E em todas essas áreas o homem-forte da estrutura de Defesa nacional tinha uma intervenção direta e permanente.
“Sempre foi uma pessoa que gostava de mandar, queria controlar os processos” que passavam obrigatoriamente pelo seu gabinete, descreve ao Observador um antigo governante que se cruzou com Alberto Coelho no Ministério da Defesa, mas que preferiu não ser identificado precisamente pelas funções que exerceu naquela área. O mesmo governante considera que, pela dimensão das responsabilidades que foram sendo anexadas àquele lugar na estrutura da Defesa (e que se foram avolumando com os anos), “haverá pouca gente em Portugal com capacidade técnica para assegurar essa gestão”.
Alberto Coelho foi assegurando essa gestão e, na opinião de alguns dos que passaram pela pasta da Defesa, as suas capacidades nunca suscitaram dúvidas. “Era indiscutível”, diz ao Observador o antigo ministro da Defesa Azeredo Lopes. “Dificilmente seria possível conceber alguém que pudesse desempenhar aquelas funções, com um conhecimento tão profundo dos concursos, do trabalho de gabinete” e que estivesse mais perfilado para o lugar, admite o antigo governante, que assumiu funções durante três anos, entre 2015 e 2018. “Nunca vi ninguém que contestasse [essa capacidade], ninguém que dissesse que não transportava consigo esse património”, sublinha.
Azeredo Lopes chegou como independente ao primeiro Governo de António Costa. Antes dele, passaram pela Defesa ministros de várias cores e sensibilidades políticas, do CDS ao PSD, e também do PS que se cruzaram com Alberto Coelho: Paulo Portas (CDS), Luís Amado, Nuno Severiano Teixeira e Augusto Santos Silva (em governos PS), José Pedro Aguiar-Branco (PSD), Azeredo Lopes e, finalmente, João Gomes Cravinho.

Dados fornecidos –
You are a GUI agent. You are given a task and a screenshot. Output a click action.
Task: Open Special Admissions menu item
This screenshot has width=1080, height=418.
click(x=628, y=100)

Tarefa a realizar –
Por favor, indique todos os ministros da Defesa que, segundo o excerto, se cruzaram com Alberto Coelho. Responda apenas com base no excerto.

Resposta –
Paulo Portas, Luís Amado, Nuno Severiano Teixeira, Augusto Santos Silva, José Pedro Aguiar-Branco, Azeredo Lopes e João Gomes Cravinho.